Medicago has a new production facility in Research Triangle Park, North Carolina. Once approved by federal authorities, it's expected to be able to make 30 million doses of seasonal flu vaccine a year, or 120 million vaccine doses to fight a major outbreak of "pandemic" flu if the government requests it.


Scientists favor tobacco plants because they grow quickly and their biology is well understood, said Ben Locwin, a pharmaceutical biotech consultant in Portsmouth, New Hampshire, who is considered an expert on plant-produced medicines by the American Association of Pharmaceutical Scientists.

The North Carolina operation can handle as many as 90,000 plants. Under the whir of fans, rows of young seedlings grow for about a month, until they are about a foot tall. Then they are taken by robots to another section of the facility, turned upside down and dipped in a tank to be "infiltrated" with whatever proteins they wish to grow.

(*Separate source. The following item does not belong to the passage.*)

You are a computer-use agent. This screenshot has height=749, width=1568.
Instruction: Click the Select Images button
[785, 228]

There are a number of Ebola treatments and vaccine in development, and one comes from tobacco plants grown in specialized greenhouses at another operation, Kentucky BioProcessing, in Owensboro, Kentucky.

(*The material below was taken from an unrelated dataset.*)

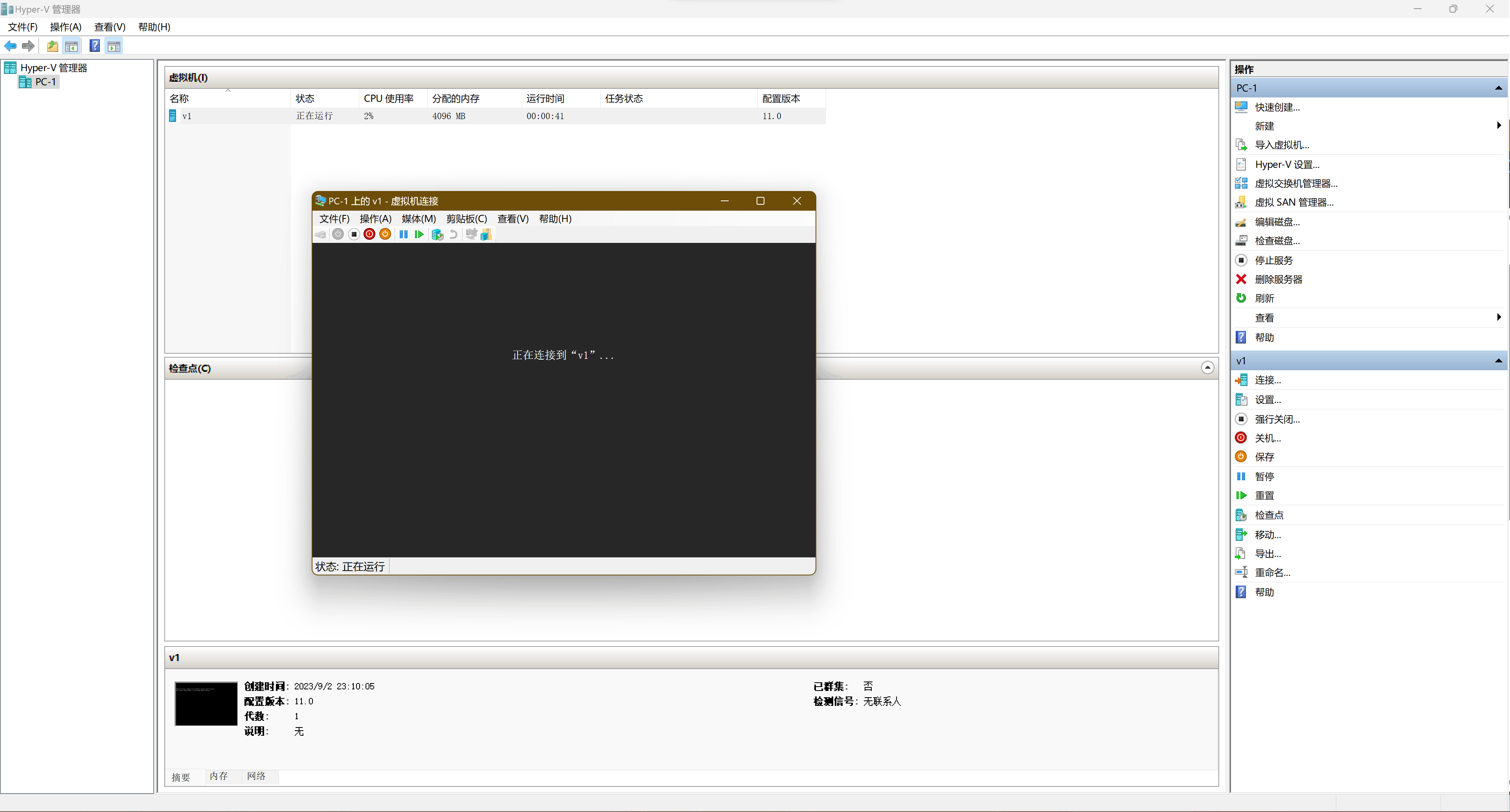The width and height of the screenshot is (1510, 812).
Task: Expand the 新建 submenu arrow
Action: point(1498,125)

That experimental treatment, called ZMapp, uses proteins called antibodies, and is designed to inactivate the Ebola virus and help the body kill infected cells. It hasn't been tested in people but had shown promise in animal tests, so it was tried in three people sickened by Ebola in West Africa — two U.S. aid workers and a Spanish missionary priest, who later died.

The last few doses available are in Liberia. Kentucky BioProcessing, which produces it for the San Diego-based Mapp Biopharmaceutical, said it would take several months to make more, but it is working to increase production.

In general, the idea behind pharming is to slip the genetic blueprints for a particular protein into a plant and let the plant's protein-making machinery go to work. Then the protein can be extracted from plant tissues. While tobacco plants are a mainstay of such work, proteins also have been produced in other plants, such as safflower and potato.

In fact, the only medicine made this way that the federal government has approved for general use in people is made in a laboratory from cells of carrot plants. It treats a genetic illness called Gaucher's disease. The drug was approved in 2012 by the Food and Drug Administration.